So I run wild with its offerings. I take all of it in: the restaurant makeovers, the stylishly-edited docudramas, the competition shows, the sweet-and-sour dating romps, ignoring the genre’s apparent biases, or what media scholar Jane Feuer calls “taste hierarchies,” happy with the banquet before me.
When the spellbindingly immature quarrels of Love Island’s Ken-and-Barbie contestants prove enough for the night—Molly-Mae dumps Anton for Tommy, Tommy dumps Molly-Mae for Maura, and around we go!—I turn in. Other nights take different routes. On BET+, I skim through the first few episodes of Washington Heights, the reality series from 2013, anxious for anything that reminds me of how it used to be, of an earlier New York. I make my rounds, catching up on Shark Tank and stewing in the delicious pettiness of Ex on the Beach: Peak of Love, watching Callum nervously squirm as Megan grills him about their split. I replay the heat of their interactions, how they share the memory of closeness even in separation.

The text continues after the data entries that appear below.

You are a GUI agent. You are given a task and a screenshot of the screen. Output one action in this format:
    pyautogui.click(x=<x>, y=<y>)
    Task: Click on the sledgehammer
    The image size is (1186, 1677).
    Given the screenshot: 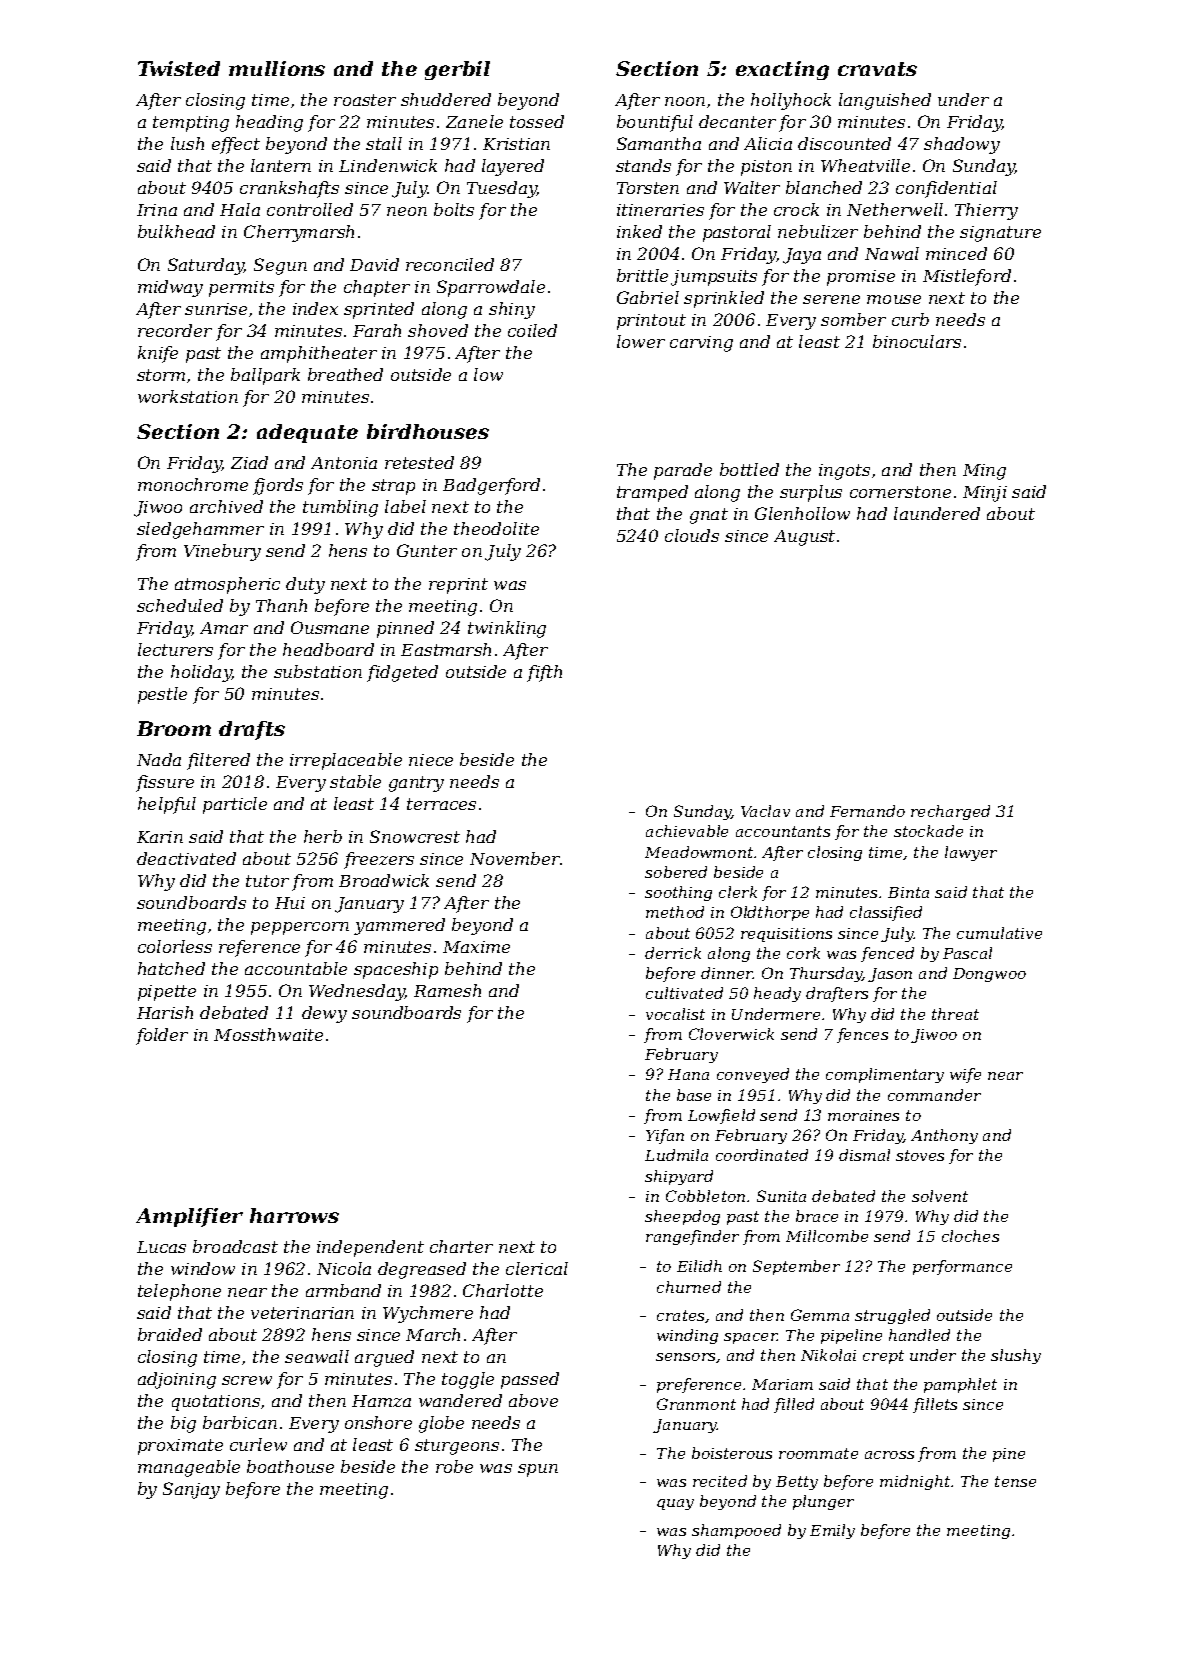 What is the action you would take?
    pyautogui.click(x=200, y=530)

At some point, I find myself watching Restaurants on the Edge, the Netflix series about far-flung restaurants in need of serious overhaul. Its trio of hosts travel to places like the Austrian Alps, Hong Kong, and the shores of Malta, meeting locals and dining on the region’s vast culture. Makeover shows have been a staple of the genre since its inception and include everything from Queer Eye and Bar Rescue to less obvious selections like The Bachelor and American Idol. (Conventional as they are, contestants are essentially looking to transform their lives.) What drew me to Restaurants on the Edge was likely what has drawn me to much of the travel writing I’ve indulged in under quarantine: It allows me to journey somewhere else, to move without the prick of worry. It reminds me that nothing, no matter how grave the circumstances, is beyond repair. Maybe that’s our story, too. We were something before. On the other side of this, we will be something much different.